**Page text**
[Start of Attachment]

SEC Championship (@ Atlanta, GA)
#13 Georgia over #3 LSU taking 2 ½:
Bengals are on borrowed time with two overtime victories and a 2-point triumph over Arkansas. Should be a good, close game with the win going to...Joja’ 20 LSU 17

Big 12 Championship (@ Houston, TX)
Colorado over #2 Texas taking 27 ½:
OK, it would be entirely too easy to lay the lumber with Steers’ team that really just needs a "W" to play in Pasadena for the National Title. Since belting Missouri, Bison have been outscored 60-19 and will hear all week about how they backed into this game, how they don’t belong and how the Longhorns’ win here is a done deal. That should be plenty of motivation for CU club that’s been here 4 times in last 5 seasons, including 2001's win over Texas 39-37...Texas 42 Colorado 30

ACC Championship (@ Jacksonville, FL)
#5 Virginia Tech over Florida State giving 14:
Spread seems to reflect consideration of the stupid personal foul penalties by FSU on 3rd Down that allowed Florida to continue early scoring drives after the Injuns had them stopped. Honestly, Vindy would rather see his Lions face State in perhaps the Orange Bowl than take on the Hokies, but Tech should shut down FSU running game. Special teams edge obviously goes to VT...Tech 31 FSU 13

#11 Ucla over #1 USC taking 21: Last hurdle between Trojans and yet another title opportunity. Troy was Vindy’s "lock of da’ week" this time last year, layin’ 22. USC is 11-0 SU but only 5-6 ATS. Bruins are only 3-4 against the number vs. PAC-10 foes. Will a three-week layoff hurt the Bruins? Trojans are off a one-week bye...USC 42 UCLA 27

#12 West Virginia over SOUTH FLORIDA giving 4 ½: Bulls recently had higher hopes than a 6-5 season and a mid-tier bowl. Have to wonder if USF can bring it’s A-game to this one now that BCS bid is no longer on the line. Mounties riding 5-0 SU and ATS streak. Stayin’ with scorchin’ WVU running attack...’Eeers 24 South Florida 14

#16 Louisville over CONNECTICUT giving 15: Cardinals’ starting QB Brohm is lost for the rest of the season. Vindicator has been right on Louisville only once in nine attempts this season, but Weber thinks Huskies caught South Florida looking ahead to West Virginia...Redbirds 42 UConn 20

NAVY over Army giving 6 1/2: Middies’ post-season is already decided, as they will face Colorado State in the Poinsettia Bowl. Navy coach Paul Johnson did a nice job with a grand total of 6 returning starters from last year. Black Knights have a 4-game (SU) win streak in progress after opening 0-6...Boat People 24 Ground Pounders 13

HAWAII over San Diego State giving 3 1/2: Aztecs would be eligible for the post-season with a win. ‘Bows are 2-4 outright at home, 3-2 ATS in the WAC and have dropped three outta’ last four ATS. SDSU’s defense ain’t bad, but three of Hawaii’s four losses are to bowl-caliber teams...’Bows 23 Aztecs 16

MIDDLE TENNESSEE STATE over Florida International giving 7: "LOCK OF DA’ WEEK". FIU is in its inaugural season as a I-A club. Two of Golden Panthers’ four wins were against I-AA teams. FIU was 3-7 overall SU last year as a I-AA team. Blue Raiders at least own a 17-15 road victory at Vanderbilt and lost by only 10 to possible MAC champ Akron...MTSU 20 Panthers 10

BETWEEN THE HASHMARKS

Ain’t no "mystery" to the weeping Virgin Mary statue in Sacramento. She merely got a peek at the 49ers’ record (or Vindy’s Week 13 results!)

[End of Attachment]

**Data section**
[Start of Attachment]

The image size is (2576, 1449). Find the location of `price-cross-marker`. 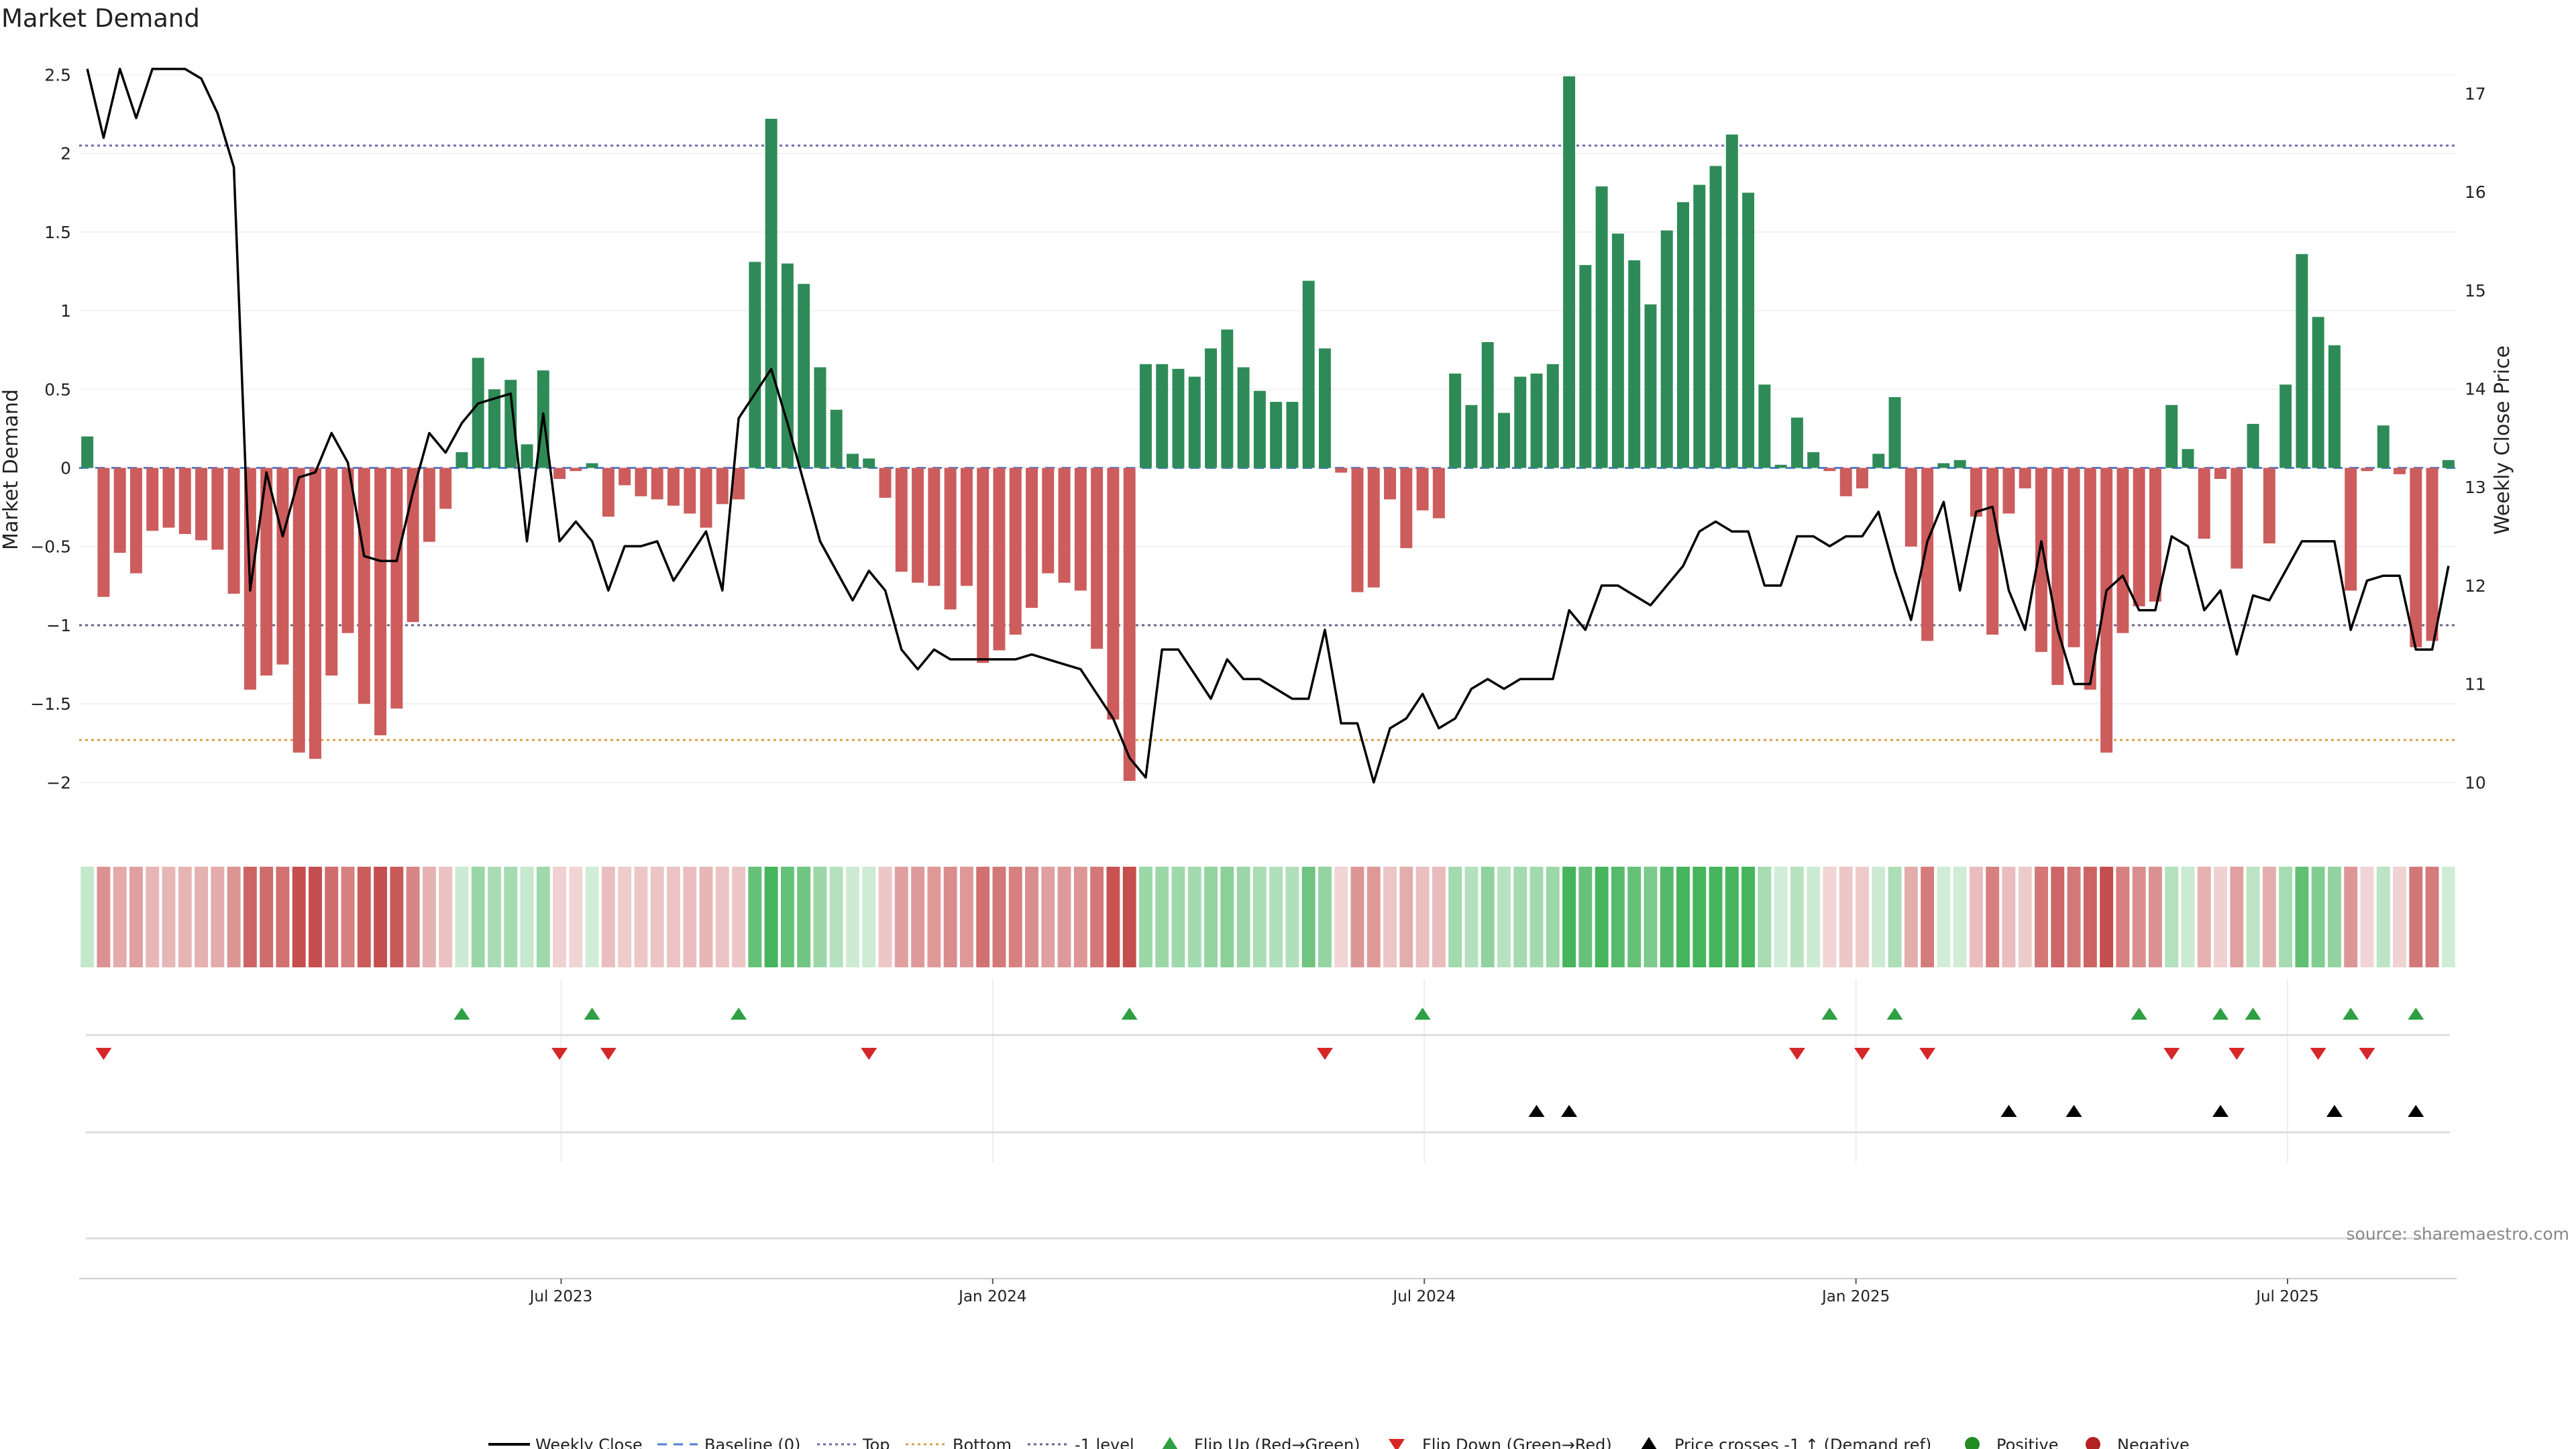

[End of Attachment]

**Work instructions**
From the college football picks text, return verbatim the passage that begins at the words "MIDDLE TENNESSEE STATE" and stops after "Week 13 results!)".

**Exercise answer**
MIDDLE TENNESSEE STATE over Florida International giving 7: "LOCK OF DA’ WEEK". FIU is in its inaugural season as a I-A club. Two of Golden Panthers’ four wins were against I-AA teams. FIU was 3-7 overall SU last year as a I-AA team. Blue Raiders at least own a 17-15 road victory at Vanderbilt and lost by only 10 to possible MAC champ Akron...MTSU 20 Panthers 10

BETWEEN THE HASHMARKS

Ain’t no "mystery" to the weeping Virgin Mary statue in Sacramento. She merely got a peek at the 49ers’ record (or Vindy’s Week 13 results!)